The mechanism of a bacterial plasminogen activator intermediate between streptokinase and staphylokinase

The therapeutic properties of plasminogen activators are dictated by their mechanism of action. Unlike staphylokinase, a single domain protein, streptokinase, a 3-domain (alpha, beta, and gamma) molecule, nonproteolytically activates human (h)-plasminogen and protects plasmin from inactivation by alpha (2)-antiplasmin. Because a streptokinase-like mechanism was hypothesized to require the streptokinase gamma -domain, we examined the mechanism of action of a novel two-domain (alpha,beta) Streptococcus uberis plasminogen activator (SUPA), Under conditions that quench trace plasmin, SUPA nonproteolytically generated an active site in bovine (b)-plasminogen, SUPA also competitively inhibited the inactivation of plasmin by alpha (2)-antiplasmin, Still, the lag phase in active site generation and plasminogen activation by SUPA was at least 8-fold longer than that of streptokinase. Recombinant streptokinase gamma -domain bound to the b-plasminogen SUPA complex and significantly reduced these lag phases. The SUPA-b.plasmin complex activated b-plasminogen with kinetic parameters comparable to those of streptokinase for h-plasminogen.
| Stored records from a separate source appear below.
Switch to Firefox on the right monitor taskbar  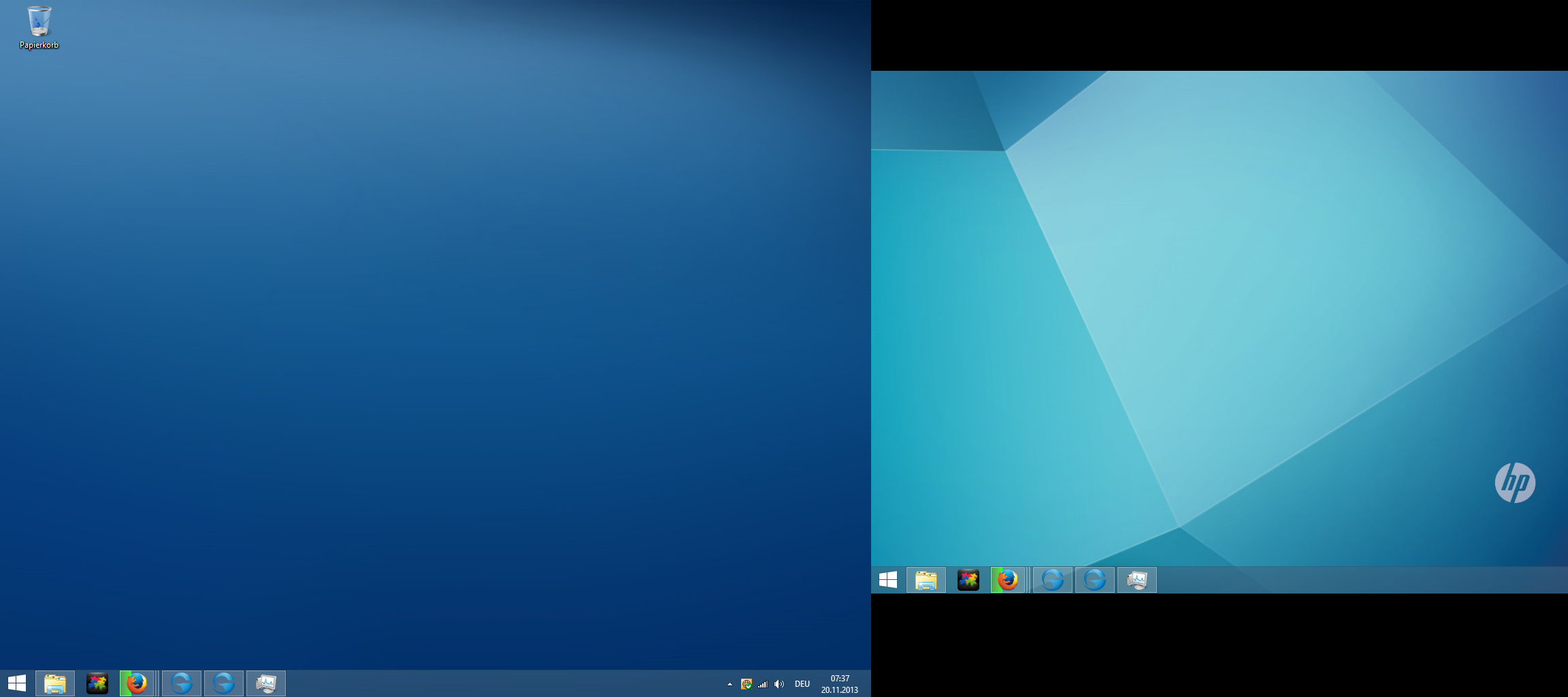(1008, 580)
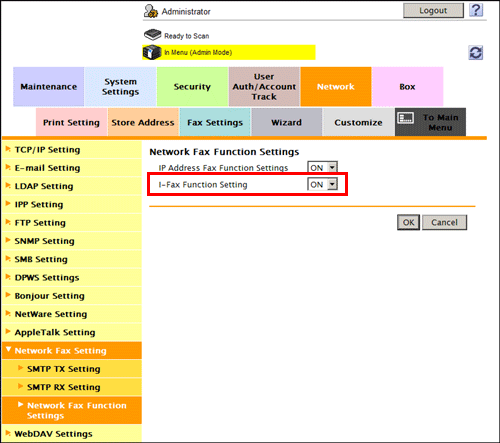Screen dimensions: 500x443
Task: Click the arrow icon beside WebDAV Settings
Action: click(8, 433)
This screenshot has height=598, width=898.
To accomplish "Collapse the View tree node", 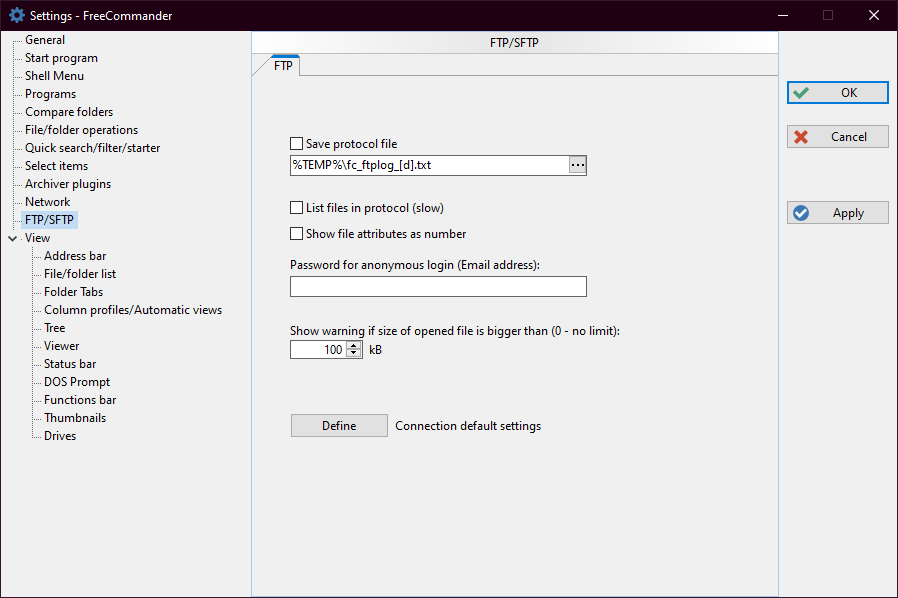I will pos(12,239).
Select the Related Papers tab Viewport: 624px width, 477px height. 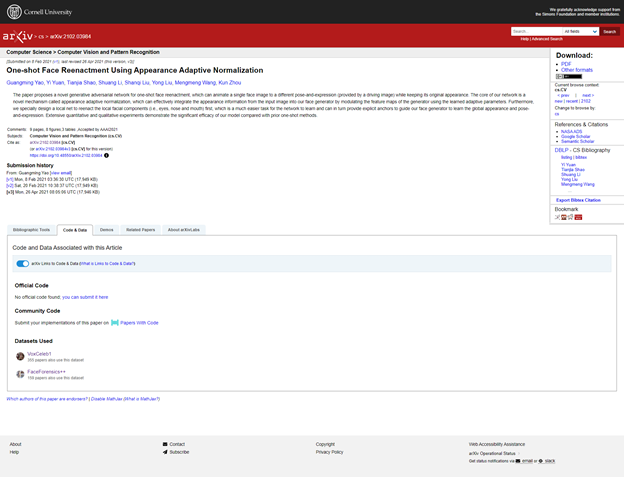[140, 229]
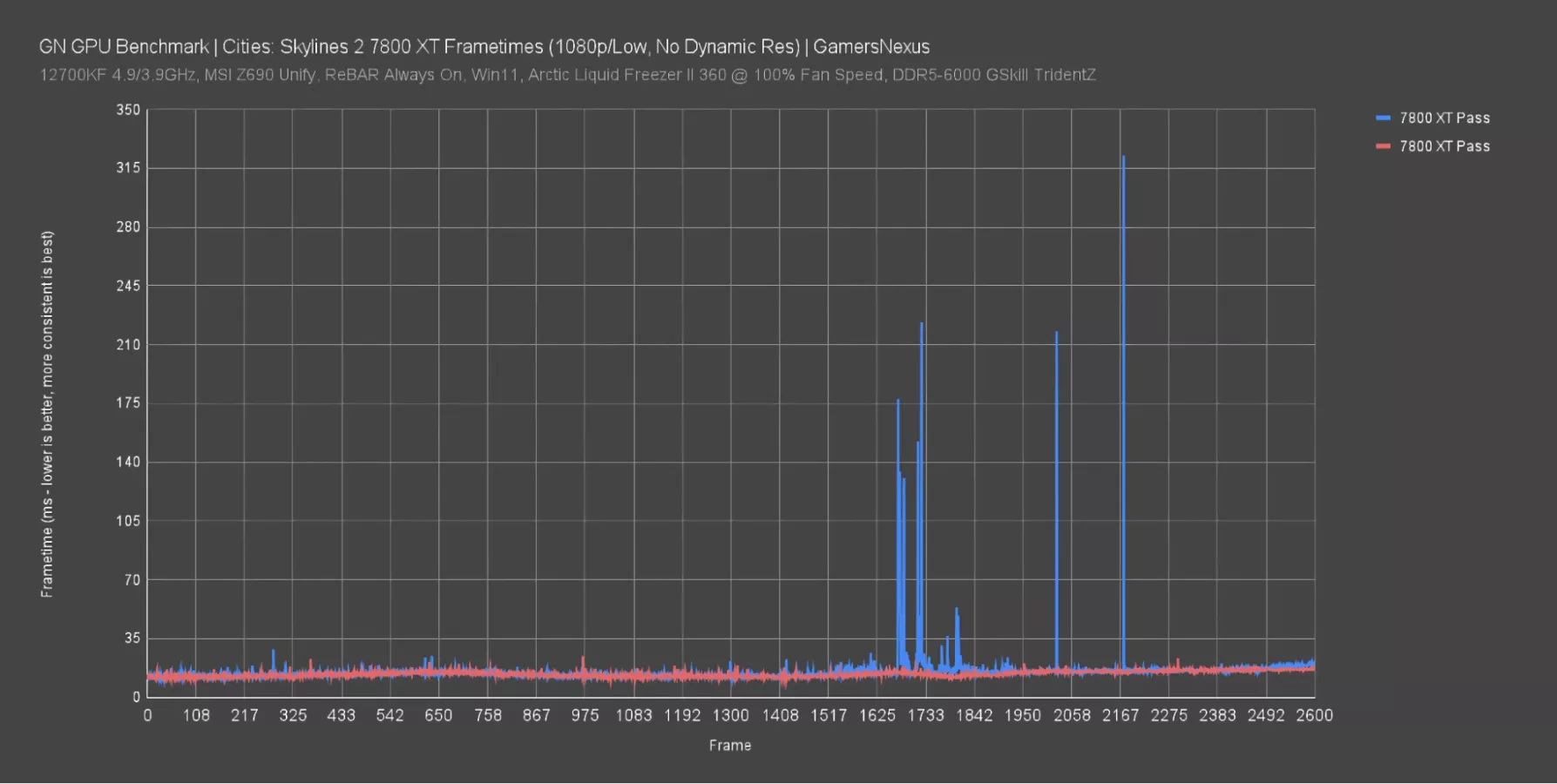Click the x-axis tick label 1625
1557x784 pixels.
[x=877, y=715]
The SUPA-b.plasmin complex also activated h-plasminogen but with a lower k(cat) (25-fold) and k(cat)/K-m (7.9-fold) than SK. We conclude that a gamma -domain is not required for a streptokinase-like activation of b-plasminogen, However, the streptokinase gamma -domain enhances the rates of active site formation in b-plasminogen and this enhancing effect may be required for efficient activation of plasminogen from other species.